You examine Mrs. Debra in the office. She is pleasant and cooperative and in no acute distress.
Her blood pressure is 128/70, HR 82 and regular. RR 12. She is afebrile. The rest of her exam,
including the neurologic exam is essentially within normal limits. Throughout the interview,
however, she cries frequently about living without her dear husband, Mike. They were very
happy together and she misses him terribly. She tells you that her son is trying to run her life.
She often feels useless, in the way and hopeless.
Questions:
1. What is your differential?
2. Based on the information you now know, what is your leading diagnosis in your
differential?
3. What are the patient's risk factors?
4. What diagnostic tests and laboratory evaluation would you consider?
5. What are the most common signs and symptoms of this disorder?
6. How would this condition be treated?
7. When would you follow-up with this patient and would you consider any referrals?
1. The diagnosis for Mrs.
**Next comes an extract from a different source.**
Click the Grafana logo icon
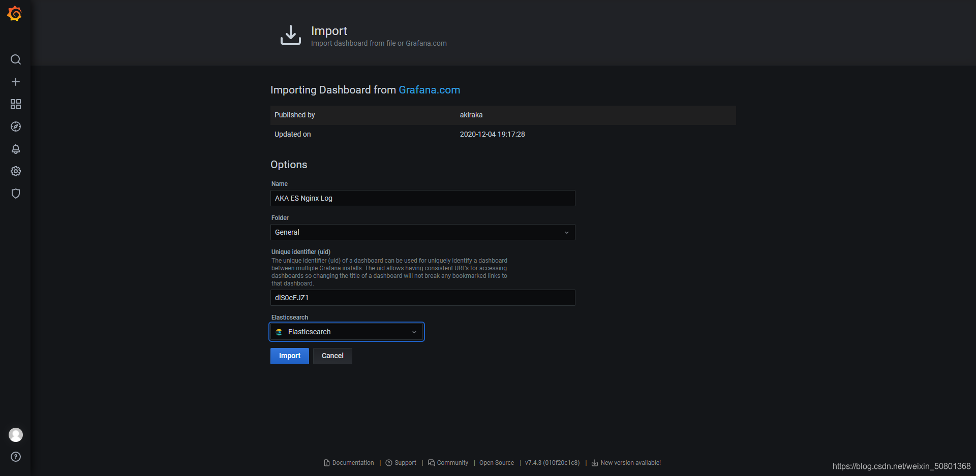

Debra is Major Depressive Disorder
2. Based on the Diagnostic and Statistical Manual of Mental Disorders
(DSM-V), the patient must satisfy at leadt 5 of the clinical criteria to be
diagnosed with Major Depressive Disorder. The following are present in
the case of Mrs. Debra:
o Depressed mood as indicated by subjective report (feels sad,
empty, hopeless), or observation made by others (tearful)
o Diminished interest or pleasure in all or all most all activities
o Unintentional weight loss of more than 5% of body weight in a
month or change in appetite
o Insomnia
o Fatigue or loss of energy
o Feelings of worthlessness
3. The risk factors of Mrs. Debra are the following:
76 years old - A journal that relates old age to incidence of
depression: https://www.ncbi.nlm.nih.gov/pmc/articles/PMC584
0909/
o African American and woman - A journal that relates race,
ethnicity and sex to incidence of
depression: https://www.ncbi.nlm.nih.gov/pmc/articles/PMC639
0869/
o Loss of spouse - A journal that relates the death of spouse to
incidence of
depression: https://onlinelibrary.wiley.com/doi/abs/10.1002/hec.
3443
Major Depressive Disorder is diagnosed clinically with the guide of
diagnostic criteria and risk factors from DSM-V and as reported or
observed to the patient. As a physician, I can also utilize questionnaires
such as the widely used Patient Health Questionnaire - 9 (PHQ-9) or the
questionnaire designed for elderlies, Geriatric Depression Scale (GDS).
I will also investigate for an organic medical cause for the patient's
condition. I may initially request for complete blood count (CBC) and
thyroid-stimulating hormone (TSH) to detect anemia and thyroid
dysfunction which may also mimic some of the manifestations of
depression such as fatigue, insomnia, and weight loss.
Patients with Major Depressive Disorder will manifest with depressed
mood, diminished interest to activities that are pleasurable to him/her
before, weight loss or weight gain, insomnia, loss of energy, feelings of
worthlessness, and suicidal thoughts.
Major Depressive Disorder is primary treated with anti-depressants as
well as with congnitive behavioral therapy. The most important factor in
the management with these patients is a strong social support from
his/her family and friends.
As a physician, I will request for workup and will prescribe antidepressant such as Fluoxetine 20mg per capsule once a day for 30
days. I will also refer the patient to a psychologist for a cognitive
behavioral therapy as well as to a support group in her locality. I will ask
her to see me again after a month but will encourage her to call or visit
me any time if there are concerns that will arise.